Like Viagra and Cialis, the treatment works by increasing blood flow. Its marketing edge is getting results for most men in only 15 minutes. But shares of Vivus barely budged on the unsurprising news, with investors less than enthusiastic about Stendra's short-term prospects.
"Does anyone really need another ED drug?" asks Simos Simeonidis, an analyst at Cowen, in a note to investors. "Probably not, but given the large market opportunity and the potentially differentiating faster onset of action, we believe that in the hands of big pharma Stendra is probably worth around $300 million. We remind investors that management's intent is to outlicense/divest Stendra."
Vivus faces a much more important July 17 deadline for an FDA response on Qnexa, which has a solid shot at becoming the first new obesity drug to get an OK in more than a decade. Once again, Vivus is looking at a drug aimed at a mass market; not the kind of field a small company can play in. If it does get an approval, analysts like Simeonidis wonder how they could ever market it successfully. And that makes the ideal outcome here a buyout, giving a Big Pharma company a chance to scoop up the entire company and its products.

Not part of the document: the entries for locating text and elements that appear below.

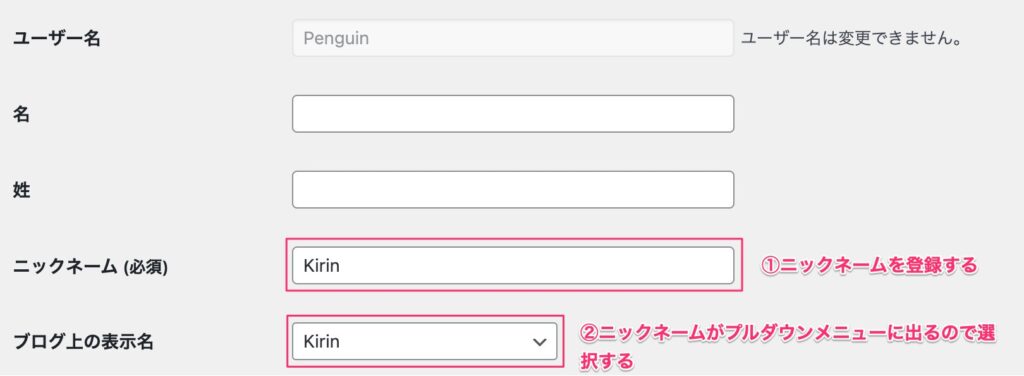Open the ブログ上の表示名 dropdown showing Kirin
1024x376 pixels.
click(x=424, y=341)
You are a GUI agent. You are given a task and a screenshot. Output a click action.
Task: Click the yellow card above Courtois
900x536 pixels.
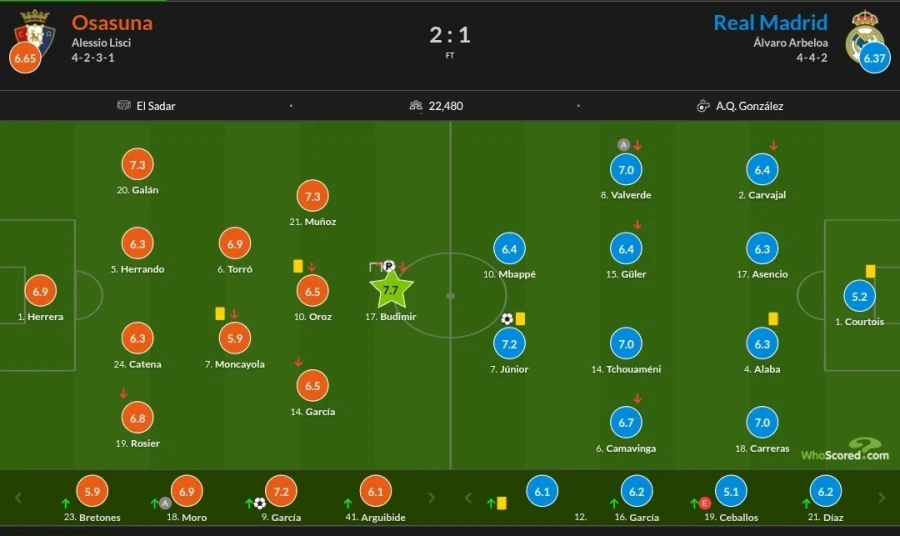870,270
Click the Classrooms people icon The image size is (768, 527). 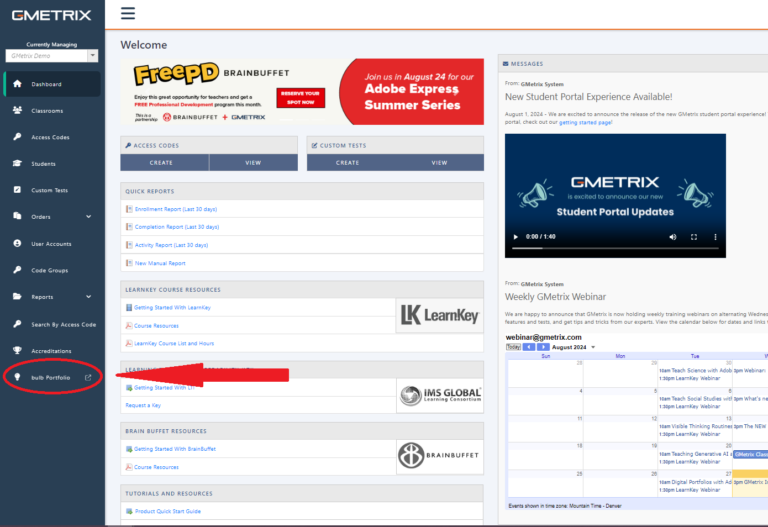(17, 111)
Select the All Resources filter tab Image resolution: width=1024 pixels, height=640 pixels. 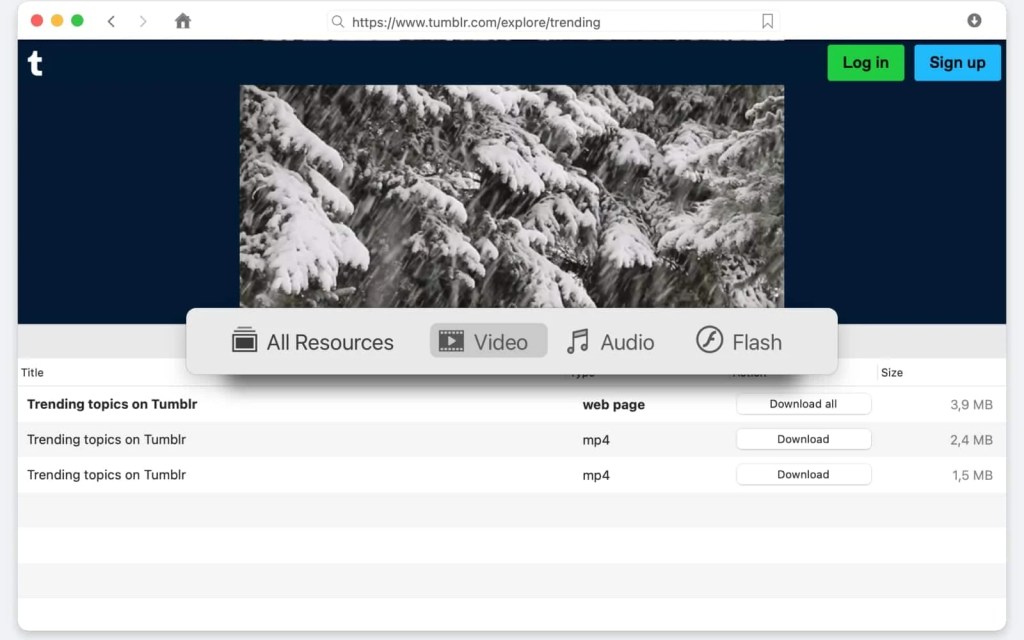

Adds Simeonidis: "We believe that Qnexa is a drug with tangible blockbuster potential that should be in the hands of big pharma; with all its problems and issues, this is the one thing big pharma has always done better than anyone: get primary docs to prescribe its products. We believe that Vivus management, which is both competent and sophisticated, should pursue a sale of the company, and they're probably in the process of doing so."